### 所给文本
本文讨论了一种在旗帜装饰中满足特定条件排列组合的问题,详细介绍了动态规划算法的应用及求解过程。
1225. Flags
Time limit: 1.0 second Memory limit: 64 MB
On the Day of the Flag of Russia a shop-owner decided to decorate the show-window of his shop with textile stripes of white, blue and red colors. He wants to satisfy the following
conditions:
1.Stripes of the same color cannot be placed next to each other.
2.A blue stripe must always be placed between a white and a red or between a red and a white one.
Determine the number of the ways to fulfill his wish.
Example.ForN= 3 result is following:
Input
N, the number of the stripes, 1 ≤N≤ 45.
Output
M, the number of the ways to decorate the shop-window.
######
要求 1:
从下方各行的第一行开始，到包含“(x=36, y=361)”的那一行结束，把这些行原样抄写出来，首尾两行均包括在内。
### 练习材料
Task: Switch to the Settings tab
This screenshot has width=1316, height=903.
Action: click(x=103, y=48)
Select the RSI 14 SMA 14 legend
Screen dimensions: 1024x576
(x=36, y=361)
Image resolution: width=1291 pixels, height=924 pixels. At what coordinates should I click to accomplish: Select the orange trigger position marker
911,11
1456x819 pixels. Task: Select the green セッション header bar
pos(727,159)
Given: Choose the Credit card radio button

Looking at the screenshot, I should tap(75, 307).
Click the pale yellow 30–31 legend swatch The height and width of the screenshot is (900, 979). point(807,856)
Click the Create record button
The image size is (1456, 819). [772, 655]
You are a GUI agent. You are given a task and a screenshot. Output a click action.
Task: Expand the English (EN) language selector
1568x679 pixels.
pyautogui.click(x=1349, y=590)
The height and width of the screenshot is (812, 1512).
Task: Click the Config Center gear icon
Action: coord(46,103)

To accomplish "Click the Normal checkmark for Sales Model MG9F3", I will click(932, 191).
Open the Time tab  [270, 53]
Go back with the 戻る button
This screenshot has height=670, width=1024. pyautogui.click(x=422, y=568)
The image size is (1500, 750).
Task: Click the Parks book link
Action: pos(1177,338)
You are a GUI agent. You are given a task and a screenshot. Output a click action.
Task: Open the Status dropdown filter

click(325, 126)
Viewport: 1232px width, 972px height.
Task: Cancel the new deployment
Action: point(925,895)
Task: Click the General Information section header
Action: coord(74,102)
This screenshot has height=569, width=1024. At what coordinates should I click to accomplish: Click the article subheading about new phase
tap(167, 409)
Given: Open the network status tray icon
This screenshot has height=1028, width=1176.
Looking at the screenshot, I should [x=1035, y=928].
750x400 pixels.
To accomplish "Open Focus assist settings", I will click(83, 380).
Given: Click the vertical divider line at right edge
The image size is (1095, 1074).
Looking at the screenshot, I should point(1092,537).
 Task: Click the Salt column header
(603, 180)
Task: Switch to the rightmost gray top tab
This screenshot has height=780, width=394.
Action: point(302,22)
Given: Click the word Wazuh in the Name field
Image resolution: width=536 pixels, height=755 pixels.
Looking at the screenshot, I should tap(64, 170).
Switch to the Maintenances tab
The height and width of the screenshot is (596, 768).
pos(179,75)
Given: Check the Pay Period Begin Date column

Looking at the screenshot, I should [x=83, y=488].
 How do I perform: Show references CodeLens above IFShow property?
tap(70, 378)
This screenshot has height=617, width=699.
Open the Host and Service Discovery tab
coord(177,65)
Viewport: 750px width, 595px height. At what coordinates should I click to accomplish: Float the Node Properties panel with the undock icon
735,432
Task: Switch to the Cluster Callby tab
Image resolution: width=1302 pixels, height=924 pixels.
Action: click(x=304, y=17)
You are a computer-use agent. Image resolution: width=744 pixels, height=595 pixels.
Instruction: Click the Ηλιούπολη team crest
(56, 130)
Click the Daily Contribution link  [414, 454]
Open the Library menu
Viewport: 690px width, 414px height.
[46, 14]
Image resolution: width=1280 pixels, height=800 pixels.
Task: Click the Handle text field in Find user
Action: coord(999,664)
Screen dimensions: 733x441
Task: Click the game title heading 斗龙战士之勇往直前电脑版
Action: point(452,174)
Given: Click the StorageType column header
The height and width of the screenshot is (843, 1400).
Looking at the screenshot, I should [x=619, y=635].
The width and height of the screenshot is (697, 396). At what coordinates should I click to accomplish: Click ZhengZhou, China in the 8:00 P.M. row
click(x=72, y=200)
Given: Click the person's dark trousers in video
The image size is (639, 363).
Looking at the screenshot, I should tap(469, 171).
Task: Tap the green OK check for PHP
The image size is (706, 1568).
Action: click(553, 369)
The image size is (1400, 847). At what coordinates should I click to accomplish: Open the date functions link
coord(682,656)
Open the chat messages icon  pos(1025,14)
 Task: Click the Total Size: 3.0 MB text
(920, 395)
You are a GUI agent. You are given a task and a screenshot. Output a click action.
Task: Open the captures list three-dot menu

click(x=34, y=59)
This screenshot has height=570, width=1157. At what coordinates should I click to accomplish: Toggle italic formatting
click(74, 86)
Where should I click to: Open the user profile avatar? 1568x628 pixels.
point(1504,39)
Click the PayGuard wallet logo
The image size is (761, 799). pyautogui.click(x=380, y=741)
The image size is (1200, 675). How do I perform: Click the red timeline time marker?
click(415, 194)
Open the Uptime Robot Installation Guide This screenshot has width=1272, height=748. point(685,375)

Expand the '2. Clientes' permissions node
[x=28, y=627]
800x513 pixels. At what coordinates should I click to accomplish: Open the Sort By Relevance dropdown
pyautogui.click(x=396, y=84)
######
要求 2:
根据上面关于旗帜装饰的题目文本，回答以下问题：
(a) 该题的时间限制和内存限制分别是多少？
(b) 蓝色条纹必须放在哪两种颜色的条纹之间？
(c) 输入的条纹数 N 取值范围是什么？

参考答案 1:
Task: Switch to the Settings tab
This screenshot has width=1316, height=903.
Action: click(x=103, y=48)
Select the RSI 14 SMA 14 legend
Screen dimensions: 1024x576
(x=36, y=361)

参考答案 2:
(a) 时间限制 1.0 秒，内存限制 64 MB。
(b) 白色与红色条纹之间，或红色与白色条纹之间。
(c) 1 ≤ N ≤ 45。